_What is needed:_
Line by line, return the data exactly as shown.

____ Data shown

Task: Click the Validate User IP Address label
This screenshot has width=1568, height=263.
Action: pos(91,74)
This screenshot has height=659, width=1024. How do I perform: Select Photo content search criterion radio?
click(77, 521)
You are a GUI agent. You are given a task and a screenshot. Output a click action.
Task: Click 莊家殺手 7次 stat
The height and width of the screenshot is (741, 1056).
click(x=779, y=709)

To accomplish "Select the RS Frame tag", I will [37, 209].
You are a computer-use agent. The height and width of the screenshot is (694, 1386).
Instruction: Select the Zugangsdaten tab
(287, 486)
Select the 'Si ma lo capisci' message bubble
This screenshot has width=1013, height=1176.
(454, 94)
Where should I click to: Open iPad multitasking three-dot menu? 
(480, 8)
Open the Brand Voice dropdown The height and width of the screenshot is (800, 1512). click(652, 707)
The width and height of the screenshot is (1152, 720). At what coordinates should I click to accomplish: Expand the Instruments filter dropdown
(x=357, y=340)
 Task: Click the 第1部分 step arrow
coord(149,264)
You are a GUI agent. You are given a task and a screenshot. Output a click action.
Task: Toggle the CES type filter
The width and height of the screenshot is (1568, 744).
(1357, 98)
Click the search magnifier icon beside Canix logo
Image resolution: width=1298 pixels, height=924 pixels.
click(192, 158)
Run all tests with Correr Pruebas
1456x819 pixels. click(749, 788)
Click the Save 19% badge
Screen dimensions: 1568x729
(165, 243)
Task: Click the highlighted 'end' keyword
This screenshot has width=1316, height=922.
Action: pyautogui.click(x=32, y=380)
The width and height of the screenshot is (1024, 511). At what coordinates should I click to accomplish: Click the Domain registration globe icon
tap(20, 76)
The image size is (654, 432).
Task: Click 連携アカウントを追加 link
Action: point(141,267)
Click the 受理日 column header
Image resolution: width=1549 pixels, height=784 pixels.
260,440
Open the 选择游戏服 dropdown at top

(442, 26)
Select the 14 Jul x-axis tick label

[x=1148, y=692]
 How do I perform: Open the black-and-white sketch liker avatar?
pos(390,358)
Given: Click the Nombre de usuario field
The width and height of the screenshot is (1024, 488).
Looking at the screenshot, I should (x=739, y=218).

________

_Answer for this exercise:_
Task: Click the Validate User IP Address label
This screenshot has width=1568, height=263.
Action: pos(91,74)
This screenshot has height=659, width=1024. How do I perform: Select Photo content search criterion radio?
click(77, 521)
You are a GUI agent. You are given a task and a screenshot. Output a click action.
Task: Click 莊家殺手 7次 stat
The height and width of the screenshot is (741, 1056).
click(x=779, y=709)

To accomplish "Select the RS Frame tag", I will [37, 209].
You are a computer-use agent. The height and width of the screenshot is (694, 1386).
Instruction: Select the Zugangsdaten tab
(287, 486)
Select the 'Si ma lo capisci' message bubble
This screenshot has width=1013, height=1176.
(454, 94)
Where should I click to: Open iPad multitasking three-dot menu? 
(480, 8)
Open the Brand Voice dropdown The height and width of the screenshot is (800, 1512). click(652, 707)
The width and height of the screenshot is (1152, 720). At what coordinates should I click to accomplish: Expand the Instruments filter dropdown
(x=357, y=340)
 Task: Click the 第1部分 step arrow
coord(149,264)
You are a GUI agent. You are given a task and a screenshot. Output a click action.
Task: Toggle the CES type filter
The width and height of the screenshot is (1568, 744).
(1357, 98)
Click the search magnifier icon beside Canix logo
Image resolution: width=1298 pixels, height=924 pixels.
click(192, 158)
Run all tests with Correr Pruebas
1456x819 pixels. click(749, 788)
Click the Save 19% badge
Screen dimensions: 1568x729
(165, 243)
Task: Click the highlighted 'end' keyword
This screenshot has width=1316, height=922.
Action: pyautogui.click(x=32, y=380)
The width and height of the screenshot is (1024, 511). At what coordinates should I click to accomplish: Click the Domain registration globe icon
tap(20, 76)
The image size is (654, 432).
Task: Click 連携アカウントを追加 link
Action: point(141,267)
Click the 受理日 column header
Image resolution: width=1549 pixels, height=784 pixels.
260,440
Open the 选择游戏服 dropdown at top

(442, 26)
Select the 14 Jul x-axis tick label

[x=1148, y=692]
 How do I perform: Open the black-and-white sketch liker avatar?
pos(390,358)
Given: Click the Nombre de usuario field
The width and height of the screenshot is (1024, 488).
Looking at the screenshot, I should (x=739, y=218).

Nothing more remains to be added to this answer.